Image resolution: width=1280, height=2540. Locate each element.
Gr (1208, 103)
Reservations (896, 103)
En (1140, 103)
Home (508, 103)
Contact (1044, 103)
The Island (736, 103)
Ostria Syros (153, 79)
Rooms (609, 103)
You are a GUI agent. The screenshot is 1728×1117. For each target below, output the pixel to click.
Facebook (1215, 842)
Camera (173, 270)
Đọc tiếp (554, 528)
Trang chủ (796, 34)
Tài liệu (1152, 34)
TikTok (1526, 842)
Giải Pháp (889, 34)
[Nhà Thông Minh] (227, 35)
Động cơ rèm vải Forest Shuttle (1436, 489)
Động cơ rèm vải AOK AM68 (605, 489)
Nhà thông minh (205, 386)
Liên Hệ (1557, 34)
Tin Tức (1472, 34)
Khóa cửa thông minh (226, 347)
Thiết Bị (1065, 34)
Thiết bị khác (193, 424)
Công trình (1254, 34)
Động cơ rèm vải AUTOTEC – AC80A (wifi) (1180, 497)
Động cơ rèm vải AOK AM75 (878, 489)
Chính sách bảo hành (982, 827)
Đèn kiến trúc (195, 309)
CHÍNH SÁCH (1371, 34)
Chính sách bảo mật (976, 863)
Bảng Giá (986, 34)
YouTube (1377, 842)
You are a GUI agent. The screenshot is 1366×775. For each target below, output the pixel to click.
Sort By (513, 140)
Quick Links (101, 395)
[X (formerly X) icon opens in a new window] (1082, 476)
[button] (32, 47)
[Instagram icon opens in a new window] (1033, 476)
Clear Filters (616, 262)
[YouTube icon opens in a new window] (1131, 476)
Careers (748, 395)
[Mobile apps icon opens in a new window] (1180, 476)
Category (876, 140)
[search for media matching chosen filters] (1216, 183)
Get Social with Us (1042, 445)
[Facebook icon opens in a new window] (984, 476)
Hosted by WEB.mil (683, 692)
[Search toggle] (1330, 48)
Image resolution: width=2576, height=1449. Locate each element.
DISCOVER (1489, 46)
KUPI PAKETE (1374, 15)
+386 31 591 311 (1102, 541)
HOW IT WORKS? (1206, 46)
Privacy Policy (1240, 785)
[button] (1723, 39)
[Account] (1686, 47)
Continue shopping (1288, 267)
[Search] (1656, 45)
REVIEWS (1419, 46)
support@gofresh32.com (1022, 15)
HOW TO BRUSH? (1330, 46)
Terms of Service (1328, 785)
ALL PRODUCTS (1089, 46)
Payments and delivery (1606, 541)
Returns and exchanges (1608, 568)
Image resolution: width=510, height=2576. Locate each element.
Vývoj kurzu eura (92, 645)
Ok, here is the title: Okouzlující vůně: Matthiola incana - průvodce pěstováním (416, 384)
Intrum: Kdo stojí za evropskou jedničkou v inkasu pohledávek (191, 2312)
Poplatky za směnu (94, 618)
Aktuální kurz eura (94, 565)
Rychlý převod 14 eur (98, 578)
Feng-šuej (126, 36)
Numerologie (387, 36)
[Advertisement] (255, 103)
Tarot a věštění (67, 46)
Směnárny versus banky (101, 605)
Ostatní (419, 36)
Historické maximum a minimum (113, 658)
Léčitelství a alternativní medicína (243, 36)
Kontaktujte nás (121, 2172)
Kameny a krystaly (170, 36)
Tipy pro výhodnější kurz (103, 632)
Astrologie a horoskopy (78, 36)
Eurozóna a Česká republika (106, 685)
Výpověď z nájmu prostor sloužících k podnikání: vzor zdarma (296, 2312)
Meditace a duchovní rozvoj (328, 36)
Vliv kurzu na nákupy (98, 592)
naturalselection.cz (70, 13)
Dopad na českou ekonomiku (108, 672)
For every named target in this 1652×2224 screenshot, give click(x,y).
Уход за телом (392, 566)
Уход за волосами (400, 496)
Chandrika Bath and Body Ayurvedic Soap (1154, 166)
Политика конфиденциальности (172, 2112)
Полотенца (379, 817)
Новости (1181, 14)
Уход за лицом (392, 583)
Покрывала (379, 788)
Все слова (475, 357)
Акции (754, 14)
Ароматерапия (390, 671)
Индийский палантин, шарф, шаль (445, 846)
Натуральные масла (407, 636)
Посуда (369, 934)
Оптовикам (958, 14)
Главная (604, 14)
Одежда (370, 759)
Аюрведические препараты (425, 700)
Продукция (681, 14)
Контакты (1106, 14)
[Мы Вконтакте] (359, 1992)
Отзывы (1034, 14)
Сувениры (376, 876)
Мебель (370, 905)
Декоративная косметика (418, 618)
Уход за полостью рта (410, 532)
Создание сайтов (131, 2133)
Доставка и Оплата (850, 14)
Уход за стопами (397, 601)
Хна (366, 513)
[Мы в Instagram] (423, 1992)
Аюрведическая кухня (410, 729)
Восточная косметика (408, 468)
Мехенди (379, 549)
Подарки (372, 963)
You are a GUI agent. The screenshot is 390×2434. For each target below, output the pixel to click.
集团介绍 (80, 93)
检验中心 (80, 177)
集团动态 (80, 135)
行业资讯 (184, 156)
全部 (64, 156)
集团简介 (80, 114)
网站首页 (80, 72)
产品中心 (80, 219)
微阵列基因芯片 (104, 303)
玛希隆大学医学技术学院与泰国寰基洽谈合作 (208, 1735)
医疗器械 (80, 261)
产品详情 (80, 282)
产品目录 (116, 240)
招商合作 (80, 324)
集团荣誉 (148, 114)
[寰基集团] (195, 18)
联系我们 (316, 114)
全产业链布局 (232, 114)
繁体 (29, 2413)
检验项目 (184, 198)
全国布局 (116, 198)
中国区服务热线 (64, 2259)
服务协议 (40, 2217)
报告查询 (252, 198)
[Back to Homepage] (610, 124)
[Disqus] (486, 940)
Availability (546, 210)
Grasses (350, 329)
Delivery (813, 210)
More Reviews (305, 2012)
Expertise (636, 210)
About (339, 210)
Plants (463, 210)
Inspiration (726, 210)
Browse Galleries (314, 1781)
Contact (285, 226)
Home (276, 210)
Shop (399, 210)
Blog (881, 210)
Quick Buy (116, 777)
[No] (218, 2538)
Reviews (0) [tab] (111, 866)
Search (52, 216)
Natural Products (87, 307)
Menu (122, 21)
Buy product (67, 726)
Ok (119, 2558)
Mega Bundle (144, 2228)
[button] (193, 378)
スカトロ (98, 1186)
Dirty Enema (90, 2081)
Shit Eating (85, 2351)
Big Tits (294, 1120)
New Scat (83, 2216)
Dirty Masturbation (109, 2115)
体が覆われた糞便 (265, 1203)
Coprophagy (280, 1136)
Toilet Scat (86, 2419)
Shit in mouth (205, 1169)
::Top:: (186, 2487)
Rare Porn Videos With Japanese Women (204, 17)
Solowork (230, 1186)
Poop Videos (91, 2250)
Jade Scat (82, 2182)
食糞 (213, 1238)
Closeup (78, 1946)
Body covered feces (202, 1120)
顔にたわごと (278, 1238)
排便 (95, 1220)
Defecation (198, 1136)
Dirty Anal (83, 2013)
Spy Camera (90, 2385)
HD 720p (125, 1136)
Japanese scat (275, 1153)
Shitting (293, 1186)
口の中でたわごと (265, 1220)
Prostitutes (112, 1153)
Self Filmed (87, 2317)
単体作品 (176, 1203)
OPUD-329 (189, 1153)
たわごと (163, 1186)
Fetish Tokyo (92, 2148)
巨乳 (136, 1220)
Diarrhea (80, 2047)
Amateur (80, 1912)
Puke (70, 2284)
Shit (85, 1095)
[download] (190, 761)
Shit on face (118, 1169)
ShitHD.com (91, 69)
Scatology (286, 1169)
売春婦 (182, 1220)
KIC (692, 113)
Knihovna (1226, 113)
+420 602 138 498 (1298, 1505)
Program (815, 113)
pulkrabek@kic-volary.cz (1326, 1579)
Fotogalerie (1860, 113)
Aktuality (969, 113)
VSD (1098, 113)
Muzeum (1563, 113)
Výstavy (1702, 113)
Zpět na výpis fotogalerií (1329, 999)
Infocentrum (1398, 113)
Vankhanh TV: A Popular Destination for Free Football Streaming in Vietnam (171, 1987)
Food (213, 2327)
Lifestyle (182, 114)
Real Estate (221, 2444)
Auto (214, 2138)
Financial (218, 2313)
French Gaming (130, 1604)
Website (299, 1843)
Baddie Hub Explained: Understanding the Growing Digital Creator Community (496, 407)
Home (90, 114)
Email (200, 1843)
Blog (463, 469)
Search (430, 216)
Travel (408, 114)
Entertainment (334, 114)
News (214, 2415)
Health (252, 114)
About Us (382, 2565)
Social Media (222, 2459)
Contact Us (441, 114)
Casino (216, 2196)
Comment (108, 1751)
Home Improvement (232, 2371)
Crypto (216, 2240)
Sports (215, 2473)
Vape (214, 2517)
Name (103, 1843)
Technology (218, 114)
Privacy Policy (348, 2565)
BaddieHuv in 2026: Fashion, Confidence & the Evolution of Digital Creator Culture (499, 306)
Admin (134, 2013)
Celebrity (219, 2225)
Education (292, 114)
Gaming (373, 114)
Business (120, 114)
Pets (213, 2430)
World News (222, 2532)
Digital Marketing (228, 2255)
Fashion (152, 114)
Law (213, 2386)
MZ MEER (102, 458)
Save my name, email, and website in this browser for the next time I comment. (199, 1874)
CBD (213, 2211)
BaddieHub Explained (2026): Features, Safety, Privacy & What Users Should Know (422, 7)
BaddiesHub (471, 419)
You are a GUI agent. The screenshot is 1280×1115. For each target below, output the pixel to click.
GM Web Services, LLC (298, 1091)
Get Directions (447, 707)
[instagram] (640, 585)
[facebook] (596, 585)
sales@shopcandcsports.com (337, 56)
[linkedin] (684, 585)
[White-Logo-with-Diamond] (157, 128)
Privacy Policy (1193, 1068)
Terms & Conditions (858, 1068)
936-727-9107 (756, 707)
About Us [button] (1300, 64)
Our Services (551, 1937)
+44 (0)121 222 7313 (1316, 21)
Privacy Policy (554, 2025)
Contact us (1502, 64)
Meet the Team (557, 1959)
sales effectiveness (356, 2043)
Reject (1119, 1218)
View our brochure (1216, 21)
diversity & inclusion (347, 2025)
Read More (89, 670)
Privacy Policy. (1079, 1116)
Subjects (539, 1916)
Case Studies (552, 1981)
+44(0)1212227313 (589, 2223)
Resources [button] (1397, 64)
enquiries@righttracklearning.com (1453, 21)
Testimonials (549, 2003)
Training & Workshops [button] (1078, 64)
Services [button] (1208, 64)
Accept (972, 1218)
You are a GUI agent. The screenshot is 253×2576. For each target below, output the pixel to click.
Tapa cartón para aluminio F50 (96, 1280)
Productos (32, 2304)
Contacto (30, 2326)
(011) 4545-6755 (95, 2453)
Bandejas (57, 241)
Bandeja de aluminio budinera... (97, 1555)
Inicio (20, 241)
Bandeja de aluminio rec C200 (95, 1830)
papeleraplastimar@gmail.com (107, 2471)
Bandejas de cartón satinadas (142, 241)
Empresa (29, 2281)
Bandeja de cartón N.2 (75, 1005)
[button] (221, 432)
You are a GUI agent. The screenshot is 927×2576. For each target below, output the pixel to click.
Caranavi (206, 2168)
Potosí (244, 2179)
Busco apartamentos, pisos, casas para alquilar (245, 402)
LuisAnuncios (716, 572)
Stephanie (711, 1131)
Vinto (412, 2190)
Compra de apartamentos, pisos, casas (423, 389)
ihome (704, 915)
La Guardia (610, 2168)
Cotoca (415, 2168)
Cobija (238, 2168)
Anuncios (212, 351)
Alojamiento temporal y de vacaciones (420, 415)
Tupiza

========

Print only what lies in the material above starting at the line with "Výpověď z nájmu" and ending at the line with "Уход за полостью рта (410, 532)", every line exactly as given.

Výpověď z nájmu prostor sloužících k podnikání: vzor zdarma (296, 2312)
Meditace a duchovní rozvoj (328, 36)
Vliv kurzu na nákupy (98, 592)
naturalselection.cz (70, 13)
Dopad na českou ekonomiku (108, 672)
For every named target in this 1652×2224 screenshot, give click(x,y).
Уход за телом (392, 566)
Уход за волосами (400, 496)
Chandrika Bath and Body Ayurvedic Soap (1154, 166)
Политика конфиденциальности (172, 2112)
Полотенца (379, 817)
Новости (1181, 14)
Уход за лицом (392, 583)
Покрывала (379, 788)
Все слова (475, 357)
Акции (754, 14)
Ароматерапия (390, 671)
Индийский палантин, шарф, шаль (445, 846)
Натуральные масла (407, 636)
Посуда (369, 934)
Оптовикам (958, 14)
Главная (604, 14)
Одежда (370, 759)
Аюрведические препараты (425, 700)
Продукция (681, 14)
Контакты (1106, 14)
[Мы Вконтакте] (359, 1992)
Отзывы (1034, 14)
Сувениры (376, 876)
Мебель (370, 905)
Декоративная косметика (418, 618)
Уход за полостью рта (410, 532)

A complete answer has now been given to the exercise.